(Saved entries)
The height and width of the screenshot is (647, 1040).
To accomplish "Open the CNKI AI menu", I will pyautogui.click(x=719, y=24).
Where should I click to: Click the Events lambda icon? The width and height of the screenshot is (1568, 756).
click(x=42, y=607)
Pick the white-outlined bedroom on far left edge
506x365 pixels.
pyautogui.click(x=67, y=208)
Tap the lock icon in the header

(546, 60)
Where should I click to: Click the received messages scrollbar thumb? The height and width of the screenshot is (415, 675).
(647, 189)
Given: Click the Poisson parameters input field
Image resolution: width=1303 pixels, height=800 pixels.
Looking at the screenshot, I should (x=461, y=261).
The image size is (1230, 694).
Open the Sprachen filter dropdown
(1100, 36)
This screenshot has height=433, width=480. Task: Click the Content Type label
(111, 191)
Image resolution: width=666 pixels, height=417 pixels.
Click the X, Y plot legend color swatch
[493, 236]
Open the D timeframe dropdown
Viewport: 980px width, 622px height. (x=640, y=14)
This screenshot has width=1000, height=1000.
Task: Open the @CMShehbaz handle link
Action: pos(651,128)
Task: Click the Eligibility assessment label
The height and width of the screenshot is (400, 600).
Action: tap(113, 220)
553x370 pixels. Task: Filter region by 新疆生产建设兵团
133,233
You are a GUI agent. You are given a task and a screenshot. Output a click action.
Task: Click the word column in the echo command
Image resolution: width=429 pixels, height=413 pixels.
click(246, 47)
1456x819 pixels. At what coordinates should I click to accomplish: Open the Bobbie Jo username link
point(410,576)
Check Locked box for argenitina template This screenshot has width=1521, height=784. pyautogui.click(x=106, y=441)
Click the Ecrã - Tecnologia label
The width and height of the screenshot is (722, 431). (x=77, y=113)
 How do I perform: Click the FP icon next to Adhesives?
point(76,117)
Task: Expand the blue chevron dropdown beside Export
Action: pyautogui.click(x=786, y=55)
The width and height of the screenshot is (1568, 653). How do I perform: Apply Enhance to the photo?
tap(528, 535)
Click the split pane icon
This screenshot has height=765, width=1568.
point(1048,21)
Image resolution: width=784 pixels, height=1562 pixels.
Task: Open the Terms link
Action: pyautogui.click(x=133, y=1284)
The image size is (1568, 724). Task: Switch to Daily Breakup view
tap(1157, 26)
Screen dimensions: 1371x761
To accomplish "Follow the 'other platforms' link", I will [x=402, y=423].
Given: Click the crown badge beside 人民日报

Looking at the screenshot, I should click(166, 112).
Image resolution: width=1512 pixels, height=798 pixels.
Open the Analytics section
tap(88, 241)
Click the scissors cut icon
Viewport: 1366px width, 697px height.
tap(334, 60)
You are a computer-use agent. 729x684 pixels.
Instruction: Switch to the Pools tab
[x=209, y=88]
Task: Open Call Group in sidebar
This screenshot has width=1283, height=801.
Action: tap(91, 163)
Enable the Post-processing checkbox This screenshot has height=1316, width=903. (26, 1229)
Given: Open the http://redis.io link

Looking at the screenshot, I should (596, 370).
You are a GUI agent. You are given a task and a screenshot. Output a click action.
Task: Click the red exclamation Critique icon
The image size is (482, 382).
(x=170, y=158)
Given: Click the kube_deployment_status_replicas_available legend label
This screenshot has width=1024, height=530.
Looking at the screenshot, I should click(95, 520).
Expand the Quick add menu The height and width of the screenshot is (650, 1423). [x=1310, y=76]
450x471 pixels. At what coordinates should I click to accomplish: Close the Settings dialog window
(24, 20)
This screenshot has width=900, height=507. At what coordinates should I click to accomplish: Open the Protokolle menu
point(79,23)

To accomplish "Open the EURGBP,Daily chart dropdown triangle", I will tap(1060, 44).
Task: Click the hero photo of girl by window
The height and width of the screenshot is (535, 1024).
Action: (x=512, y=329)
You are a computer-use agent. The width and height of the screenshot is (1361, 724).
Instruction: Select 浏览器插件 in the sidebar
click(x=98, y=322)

Brief: Every line from the one containing "Open the Analytics section" to the close of the records must be reproduced exactly. Include both ends and nothing more.

Answer space:
Open the Analytics section
tap(88, 241)
Click the scissors cut icon
Viewport: 1366px width, 697px height.
tap(334, 60)
You are a computer-use agent. 729x684 pixels.
Instruction: Switch to the Pools tab
[x=209, y=88]
Task: Open Call Group in sidebar
This screenshot has width=1283, height=801.
Action: tap(91, 163)
Enable the Post-processing checkbox This screenshot has height=1316, width=903. (26, 1229)
Given: Open the http://redis.io link

Looking at the screenshot, I should (596, 370).
You are a GUI agent. You are given a task and a screenshot. Output a click action.
Task: Click the red exclamation Critique icon
The image size is (482, 382).
(x=170, y=158)
Given: Click the kube_deployment_status_replicas_available legend label
This screenshot has width=1024, height=530.
Looking at the screenshot, I should click(95, 520).
Expand the Quick add menu The height and width of the screenshot is (650, 1423). [x=1310, y=76]
450x471 pixels. At what coordinates should I click to accomplish: Close the Settings dialog window
(24, 20)
This screenshot has width=900, height=507. At what coordinates should I click to accomplish: Open the Protokolle menu
point(79,23)

To accomplish "Open the EURGBP,Daily chart dropdown triangle", I will tap(1060, 44).
Task: Click the hero photo of girl by window
The height and width of the screenshot is (535, 1024).
Action: (x=512, y=329)
You are a computer-use agent. The width and height of the screenshot is (1361, 724).
Instruction: Select 浏览器插件 in the sidebar
click(x=98, y=322)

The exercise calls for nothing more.